-- REQUIREMENT --
Show every line of the material below that contains the string "Open".

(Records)
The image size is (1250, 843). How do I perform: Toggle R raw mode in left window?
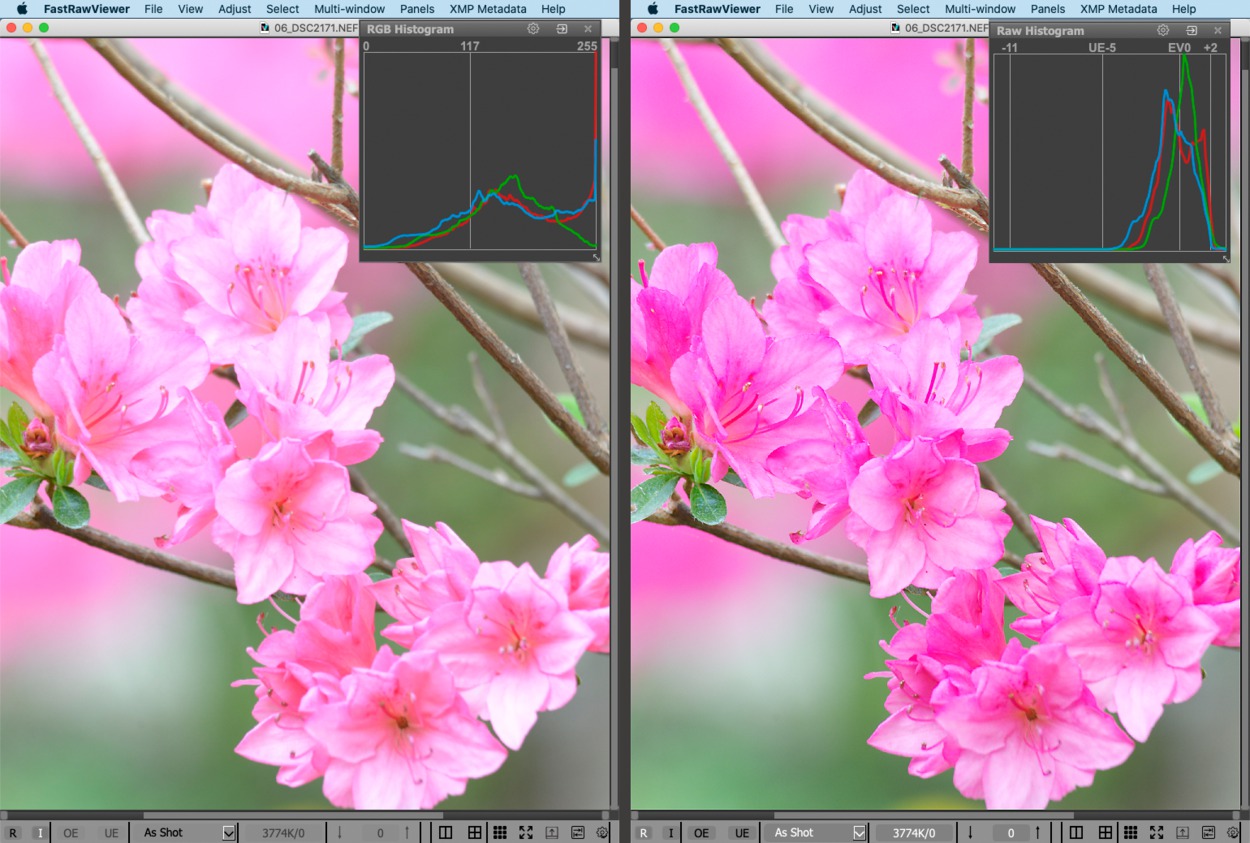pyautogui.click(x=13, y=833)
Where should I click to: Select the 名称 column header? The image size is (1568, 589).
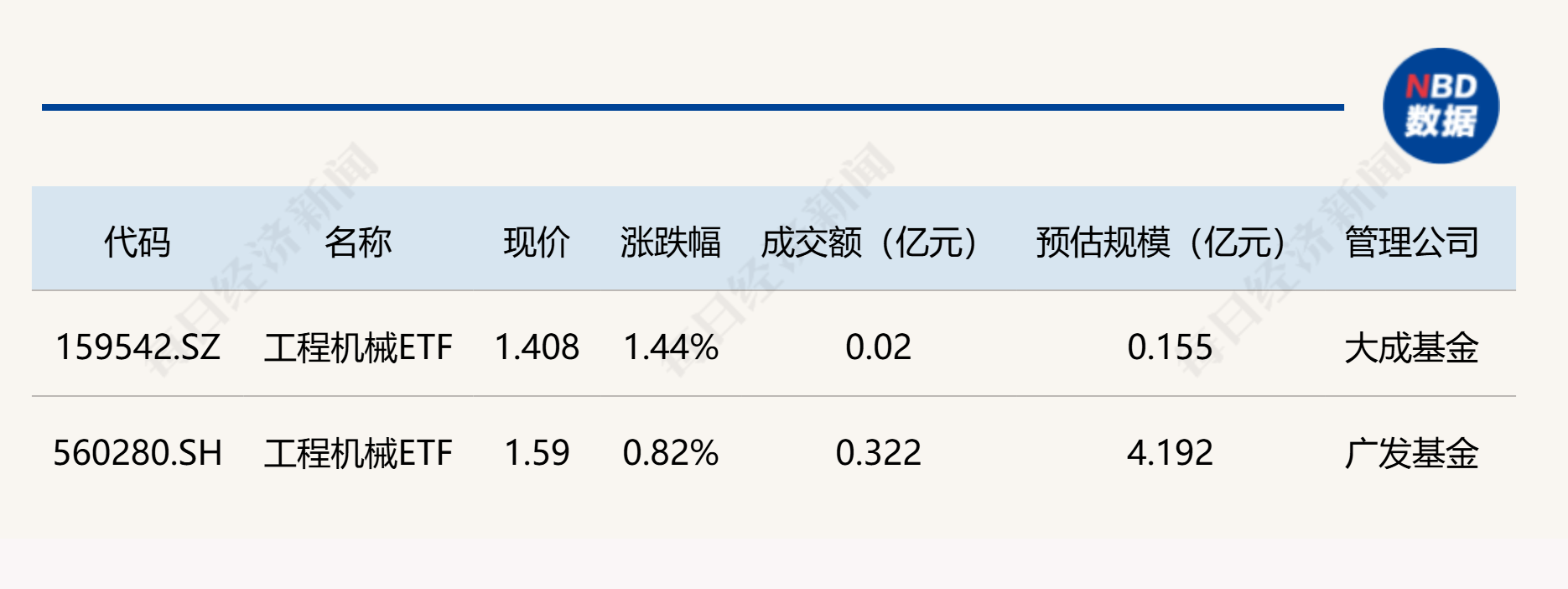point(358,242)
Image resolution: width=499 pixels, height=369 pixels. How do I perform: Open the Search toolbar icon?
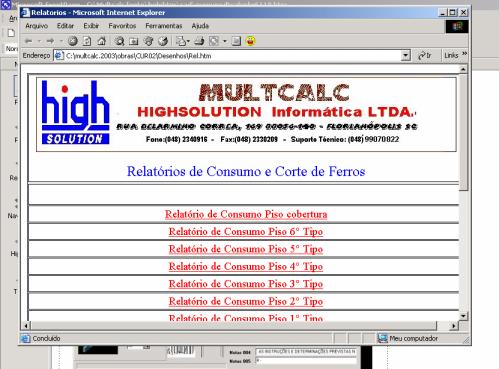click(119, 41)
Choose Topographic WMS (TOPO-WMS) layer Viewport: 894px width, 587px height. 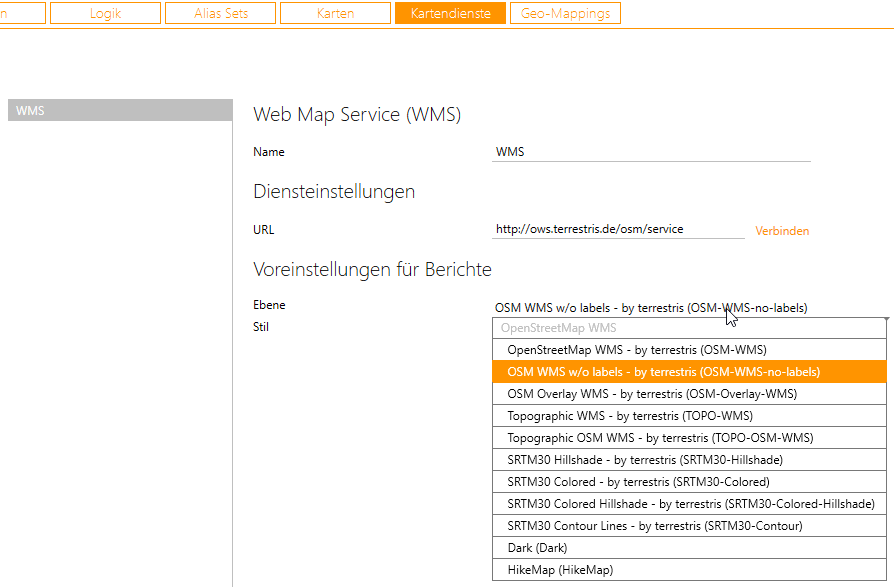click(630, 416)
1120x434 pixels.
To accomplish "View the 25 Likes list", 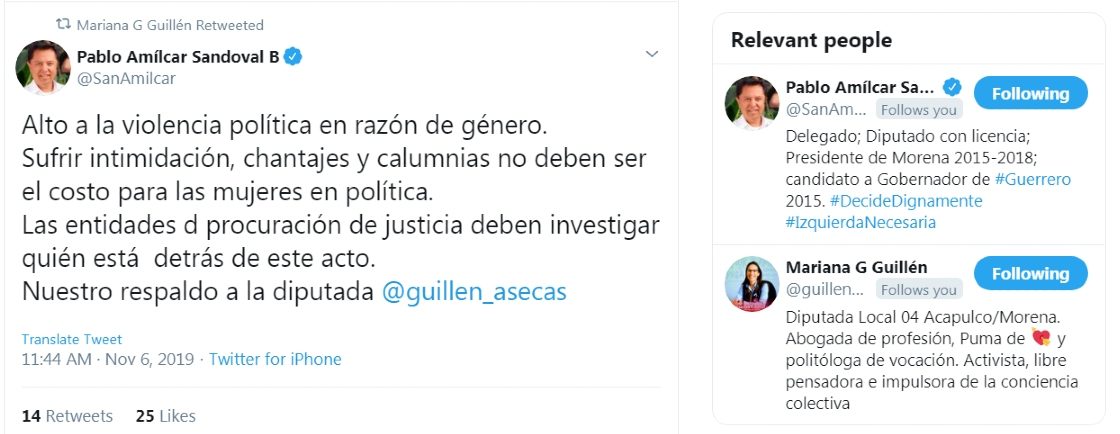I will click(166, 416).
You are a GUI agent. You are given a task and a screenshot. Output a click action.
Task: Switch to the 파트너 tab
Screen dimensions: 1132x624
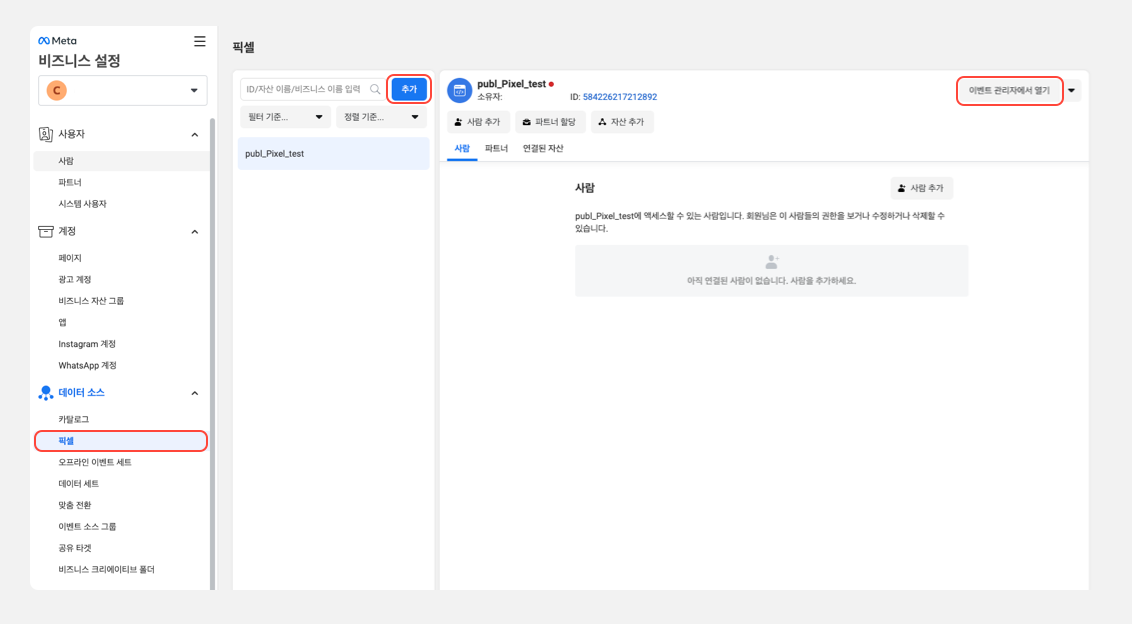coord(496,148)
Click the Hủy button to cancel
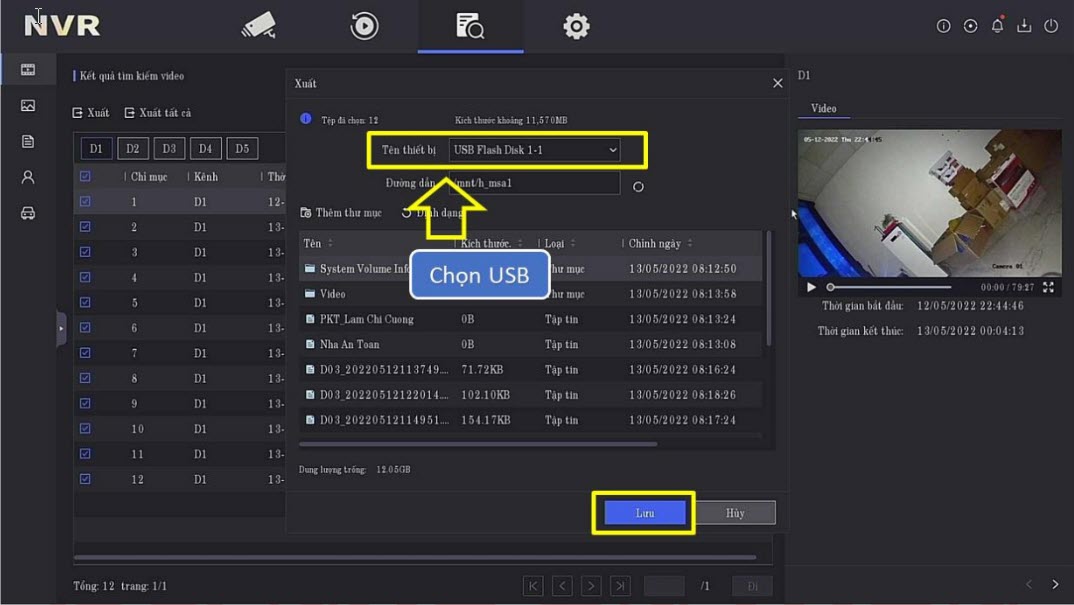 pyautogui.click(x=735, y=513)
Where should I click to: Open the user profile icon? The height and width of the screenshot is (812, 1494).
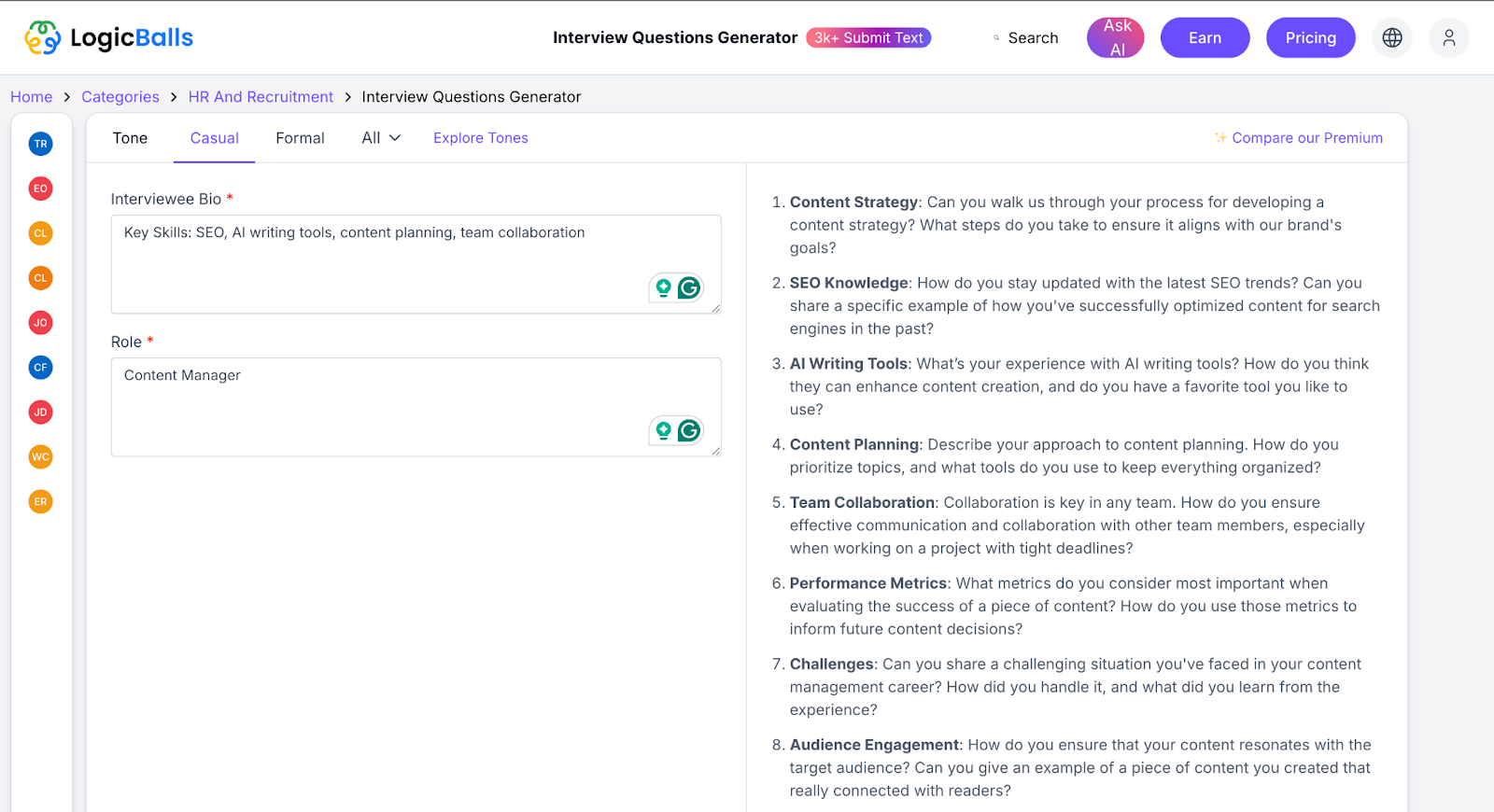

-- RESULT OF THIS TASK --
Image resolution: width=499 pixels, height=369 pixels. How do I perform: Open the Search toolbar icon?
Where should I click to: Open the user profile icon? The height and width of the screenshot is (812, 1494).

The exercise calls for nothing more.